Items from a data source
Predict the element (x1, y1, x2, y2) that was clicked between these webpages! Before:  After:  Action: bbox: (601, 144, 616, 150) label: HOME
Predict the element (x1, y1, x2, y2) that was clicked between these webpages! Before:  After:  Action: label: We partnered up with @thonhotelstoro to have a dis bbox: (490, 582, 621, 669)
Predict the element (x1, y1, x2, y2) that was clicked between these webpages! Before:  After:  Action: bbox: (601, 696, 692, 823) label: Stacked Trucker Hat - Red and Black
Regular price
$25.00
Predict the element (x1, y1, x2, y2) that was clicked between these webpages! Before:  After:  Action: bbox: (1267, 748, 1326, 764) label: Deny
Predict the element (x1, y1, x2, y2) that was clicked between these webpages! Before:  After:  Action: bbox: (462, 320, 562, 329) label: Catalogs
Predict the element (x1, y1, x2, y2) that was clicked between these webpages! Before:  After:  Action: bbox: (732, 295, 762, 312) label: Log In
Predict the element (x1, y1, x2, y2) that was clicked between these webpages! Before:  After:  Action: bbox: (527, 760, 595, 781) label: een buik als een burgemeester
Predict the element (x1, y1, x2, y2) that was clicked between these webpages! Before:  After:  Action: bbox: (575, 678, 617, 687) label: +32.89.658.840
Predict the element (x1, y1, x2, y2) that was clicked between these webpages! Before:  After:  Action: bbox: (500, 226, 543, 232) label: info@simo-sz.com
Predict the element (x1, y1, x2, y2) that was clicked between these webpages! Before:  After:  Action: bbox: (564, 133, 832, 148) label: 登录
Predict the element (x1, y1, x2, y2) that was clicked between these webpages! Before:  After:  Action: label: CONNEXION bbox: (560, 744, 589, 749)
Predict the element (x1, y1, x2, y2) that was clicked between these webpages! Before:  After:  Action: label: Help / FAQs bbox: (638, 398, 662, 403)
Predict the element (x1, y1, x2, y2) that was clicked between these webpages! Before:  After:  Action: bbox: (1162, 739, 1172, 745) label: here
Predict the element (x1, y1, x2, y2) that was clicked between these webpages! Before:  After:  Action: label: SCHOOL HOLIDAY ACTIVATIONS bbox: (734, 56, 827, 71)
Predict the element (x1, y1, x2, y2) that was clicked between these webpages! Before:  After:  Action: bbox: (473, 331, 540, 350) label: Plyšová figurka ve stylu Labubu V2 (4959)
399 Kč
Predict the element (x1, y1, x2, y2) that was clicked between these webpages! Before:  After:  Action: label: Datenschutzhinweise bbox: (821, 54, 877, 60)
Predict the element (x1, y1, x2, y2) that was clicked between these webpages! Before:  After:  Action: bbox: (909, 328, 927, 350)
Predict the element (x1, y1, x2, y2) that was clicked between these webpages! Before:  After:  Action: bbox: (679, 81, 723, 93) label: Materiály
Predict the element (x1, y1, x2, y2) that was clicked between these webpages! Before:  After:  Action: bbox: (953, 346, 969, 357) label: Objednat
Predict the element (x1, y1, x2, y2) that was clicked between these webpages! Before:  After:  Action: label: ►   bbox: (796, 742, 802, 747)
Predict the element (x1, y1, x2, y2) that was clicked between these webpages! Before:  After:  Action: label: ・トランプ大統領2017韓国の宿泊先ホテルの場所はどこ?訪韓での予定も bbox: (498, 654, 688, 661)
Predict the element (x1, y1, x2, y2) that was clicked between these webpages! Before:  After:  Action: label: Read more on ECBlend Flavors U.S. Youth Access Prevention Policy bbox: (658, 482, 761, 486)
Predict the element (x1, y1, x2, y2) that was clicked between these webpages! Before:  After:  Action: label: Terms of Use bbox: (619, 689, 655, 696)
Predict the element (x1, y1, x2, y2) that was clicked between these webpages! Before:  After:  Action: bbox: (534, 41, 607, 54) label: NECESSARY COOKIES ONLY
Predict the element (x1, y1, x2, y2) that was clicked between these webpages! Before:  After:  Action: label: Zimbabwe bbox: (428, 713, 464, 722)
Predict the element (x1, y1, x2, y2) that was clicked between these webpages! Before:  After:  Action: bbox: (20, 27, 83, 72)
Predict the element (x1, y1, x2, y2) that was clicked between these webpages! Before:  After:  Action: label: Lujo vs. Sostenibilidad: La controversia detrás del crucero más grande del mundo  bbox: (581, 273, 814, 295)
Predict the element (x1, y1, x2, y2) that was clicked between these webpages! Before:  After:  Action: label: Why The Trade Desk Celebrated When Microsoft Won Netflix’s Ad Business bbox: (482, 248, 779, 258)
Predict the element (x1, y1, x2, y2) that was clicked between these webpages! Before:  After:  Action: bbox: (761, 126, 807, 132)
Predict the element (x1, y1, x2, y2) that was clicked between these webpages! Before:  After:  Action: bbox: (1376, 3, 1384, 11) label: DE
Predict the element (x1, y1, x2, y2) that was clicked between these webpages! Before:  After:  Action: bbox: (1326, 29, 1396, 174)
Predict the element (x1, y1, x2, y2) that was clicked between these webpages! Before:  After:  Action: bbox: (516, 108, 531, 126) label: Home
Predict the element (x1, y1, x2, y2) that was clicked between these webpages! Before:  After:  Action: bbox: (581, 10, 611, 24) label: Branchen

* **SET EXERCISE**: Pick out every line of the items above that contains the word "Plyšová" and copy each one. Case counts.

* **SOLUTION TO THE EXERCISE**:
Predict the element (x1, y1, x2, y2) that was clicked between these webpages! Before:  After:  Action: bbox: (473, 331, 540, 350) label: Plyšová figurka ve stylu Labubu V2 (4959)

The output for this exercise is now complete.